Werewolf: The Wild West
- Werewolf: The Wild West cover
- Designers: Justin Achilli, Ethan Skemp
- Publishers: White Wolf Publishing (WTWW); Onyx Path Publishing (WWEP);
- Publication: Werewolf: The Wild West; May 30, 1997; Wyld West Expansion Pack; June 27, 2014;
- Genres: Weird West
- Systems: Storyteller System
- Series: World of Darkness

= Werewolf: The Wild West =

Tabletop role-playing game

Werewolf: The Wild West is a tabletop role-playing game in the World of Darkness series, published by White Wolf Publishing on May 30, 1997. It is a spin-off from their 1992 game Werewolf: The Apocalypse, and is set in the Wild West in the 19th century. Players take the roles of werewolves, warring to defending the Pure Lands (the Americas) from corruption in the form of the mighty Bane called the Storm-Eater.

==Overview==
Werewolf: The Wild West is a tabletop role-playing game in the Weird West genre, where players take the roles of werewolves of various tribes and battle both internally and against the Bane spirit the Storm-Eater's minions. The game uses the Storyteller System.

==Production==
Werewolf: The Wild West was designed by Justin Achilli and Ethan Skemp, and was conceived as a "savage West" interpretation of the earlier World of Darkness game Werewolf: The Apocalypse, following publisher White Wolf Publishing's model of historical role-playing games based on previous games in the series; the other two were Vampire: The Dark Ages (1996) and Mage: The Sorcerers Crusade (1998).
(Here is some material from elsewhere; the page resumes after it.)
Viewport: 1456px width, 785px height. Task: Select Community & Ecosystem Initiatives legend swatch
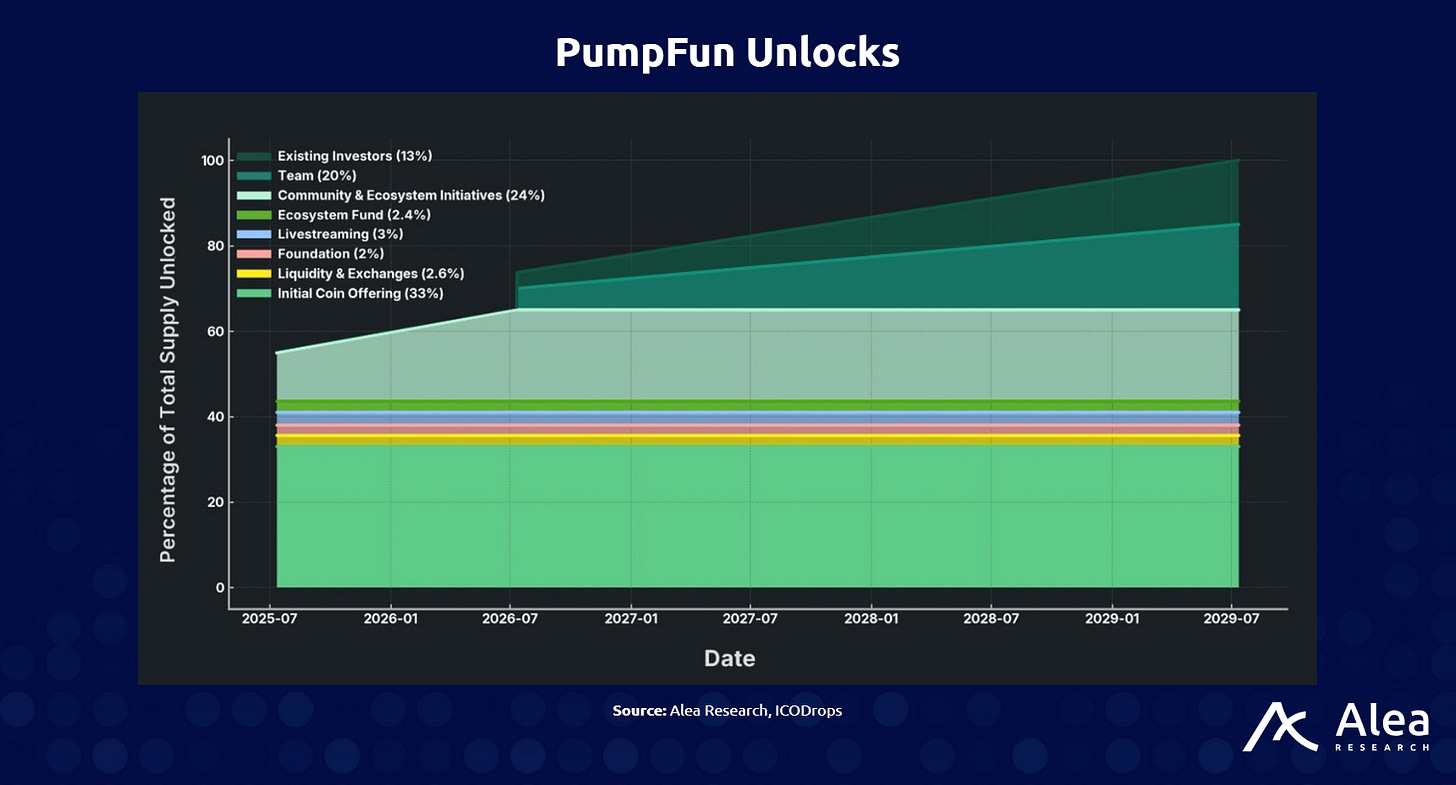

Out of these, only Vampire: The Dark Ages performed well commercially, and so Werewolf: The Wild West was moved to White Wolf Publishing's lower-budget imprint Arthaus in 1998, but it still remained commercially unsuccessful. In 2014, Onyx Path Publishing released Wyld West Expansion Pack, which ports the game to the 20th Anniversary Edition of Werewolf: The Apocalypse.

===Books===

Werewolf: The Wild West game books
| Title | Original release | ISBN | Publisher | Notes |
|---|---|---|---|---|
| Werewolf: The Wild West | May 30, 1997 | 1-56504-340-5 | White Wolf Publishing | Core rulebook |
| Frontier Secrets | August 1997 | 1-56504-341-3 | White Wolf Publishing | Sourcebook for gifts, breed variants, and antagonists. Released in a bundle with a referee screen. |
| Under a Harrowed Moon: Strange Bedfellows | February–April 1998 | 1-889546-16-X | Pinnacle Entertainment Group | Adventure module. First in a series of crossovers with Pinnacle Entertainment Group's role-playing game Deadlands. |
| Under a Harrowed Moon: Savage Passage | February–May 1998 | 1-889546-16-X | Pinnacle Entertainment Group | Adventure module. Second in a series of crossovers with Pinnacle Entertainment Group's role-playing game Deadlands. |
| Ghost Towns | April 1998 | 1-56504-343-X | White Wolf Publishing | Sourcebook for ghost towns. Crossover with Wraith: The Oblivion. |
| The Wild West Companion | August 1998 | 1-56504-344-8 | White Wolf Publishing | Guide to the game, detailing the setting and expanding on game mechanics |
| Tales from the Trails: Mexico | 1999 | 1-56504-345-6 | White Wolf Publishing | Sourcebook for Mexico |
| Wyld West Expansion Pack | June 27, 2014 | —N/a | Onyx Path Publishing | Book porting Werewolf: The Wild West to Werewolf: The Apocalypse 20th Anniversary Edition |

==Reception and legacy==

Backstab recommended the game for players new to the series, but thought it did not bring enough originality for players who had previously played Werewolf: The Apocalypse.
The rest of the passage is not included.